Let Us Think CreativelyDecember 10th, 2009 by Hannu I. Miettinen
I read a newspaper story about creativity training recently. In it a creativity consultant boasted that by doing his course you could increase your creativity exponentially. I wondered: is this true? Can creativity really be trained?
Creative thinking is characterized by openness and vigilance. It requires the ability and the desire to question accepted truths. Creative people are suspicious of ready models and routines. They constantly ask themselves: How can we do this differently? How can we do this better?
The chief obstacle to truly creative thinking is that previously learned concepts form a mental burden. Well-known educationalist and mathematician Seymour Papert calls this the QWERTY phenomenon.
An ordinary computer keyboard has the letters QWERTY on the top line, he explains. The reason for this is historic. In the early days, typewriters were clumsy and their keys often stuck together. To reduce the problem, the keys, which often appeared in succession, were placed in different parts of the keyboard. Of course, developments in technology eliminated the sticking-key problem pretty quickly. Yet people are now so accustomed to QWERTY that they don’t think about why the keys are in this order. And even fewer ask: would some other order be better?
In business seminars directors talk about employees being an important asset to any company. The participants nod approvingly: yes, that is right. But they’re talking about employees who do their jobs without questioning or challenging the status quo – employees who don’t think creatively.
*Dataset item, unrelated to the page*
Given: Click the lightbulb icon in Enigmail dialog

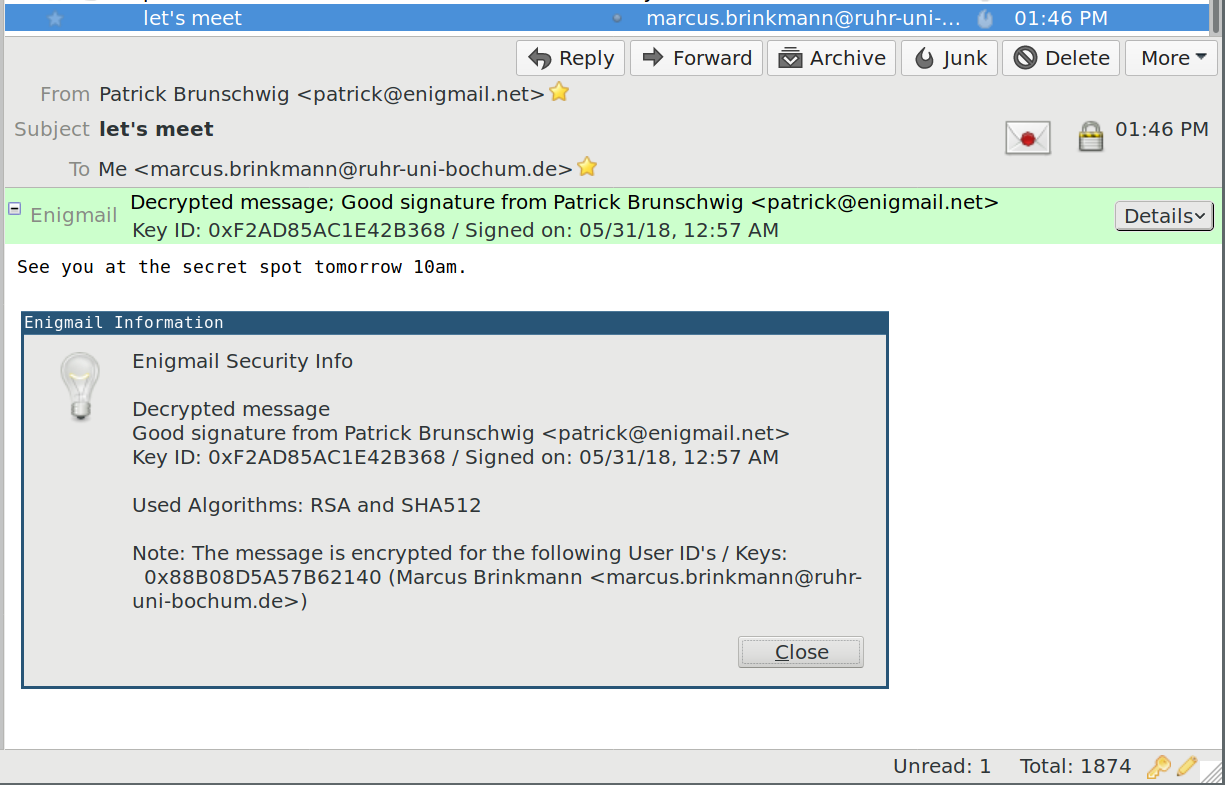Looking at the screenshot, I should 81,387.
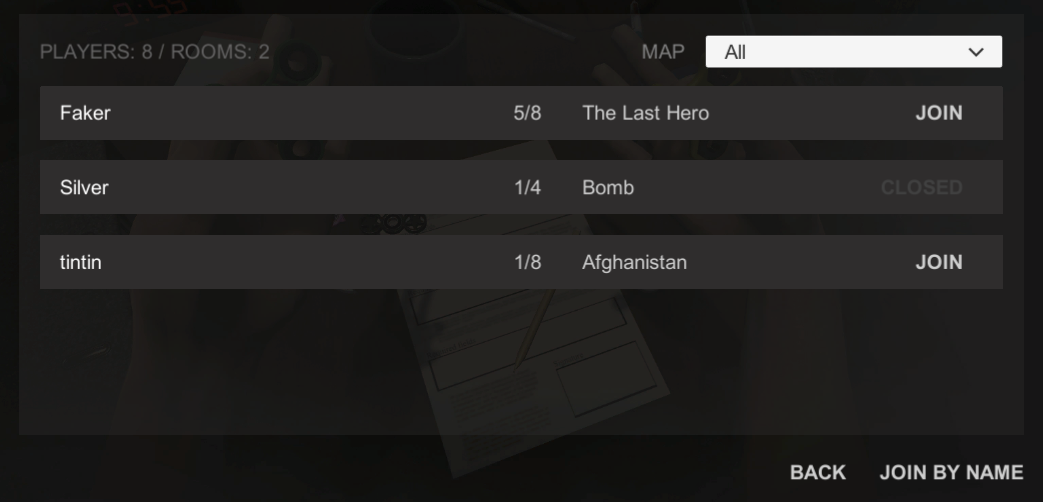The image size is (1043, 502).
Task: Click the 5/8 player count
Action: tap(527, 113)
In the majority of companies and organizations a cold, even hostile, attitude prevails to creatively thinking workers. They are considered odd, or difficult – even troublemakers.
As a techy-type, I appreciate so-called ‘engineering thinking’. When an engineer tackles a complex problem, s/he first clarifies the facts and then divides the problem into many parts which are each solved with logical reasoning and tested methods. After solving each part of the problem an overall solution to the original problem is found.
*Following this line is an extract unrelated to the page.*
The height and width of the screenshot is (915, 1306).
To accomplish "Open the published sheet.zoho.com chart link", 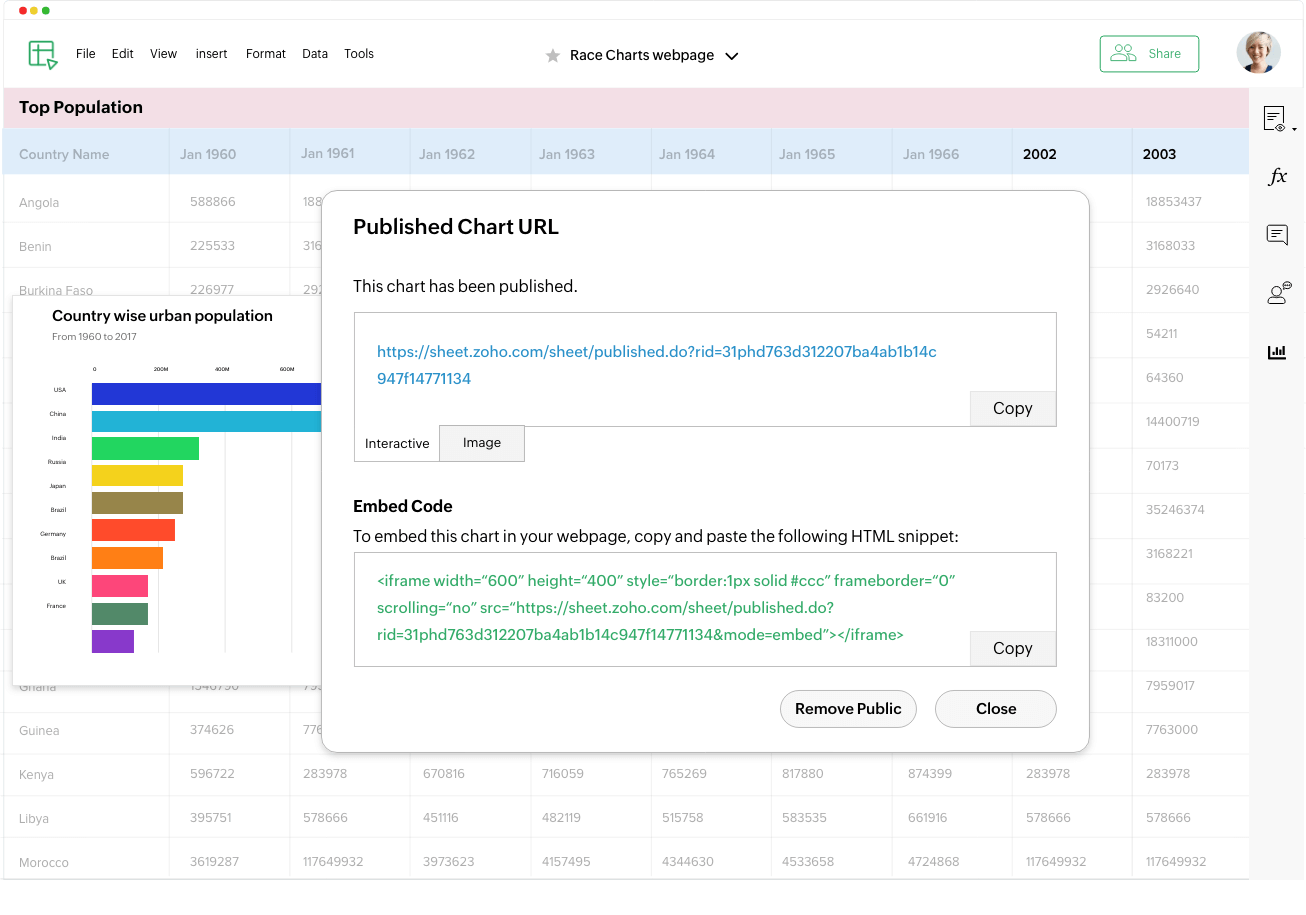I will point(656,352).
All this is well and good, but sometimes it’s not enough. Sometimes, creativity is needed to solve problems. Suppose that you have two TVs. You try to tune them so that you can see channels 1 – 4 in both of them. You draw charts, take the backs of the TVs, rearrange wires. But no matter how many carefully-engineered ways you try to solve this problem, you do not succeed. On one TV you get channels 1 and 2, on the other, channels 3 and 4. What to do? My wife solved this problem in a simple and creative way: she connected the antennas of the two televisions to each other and – voila! – all four channels can now be seen on both our TVs. An electrical engineer would not have found this simple and elegant solution.
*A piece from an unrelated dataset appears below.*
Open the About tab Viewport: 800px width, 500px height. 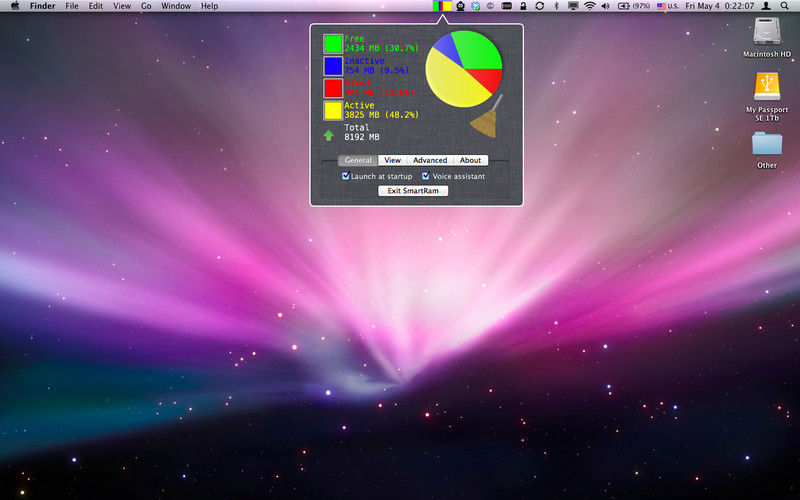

I don’t really believe in creativity training. But I do believe that creative thinking can be promoted, by encouraging the conditions in which creativity thrives and by accepting creative thinking and giving it living space. Creative thinking is like a sensitive plant; to flourish, it needs space, light, water and a little bit of love.
Creativity is similar to talent. Some have it, some don’t. But most people have more talent and creativity than they realize or ever make use of. And if they can be encouraged to use it, who knows what might result? Let us being to think creatively, and find out.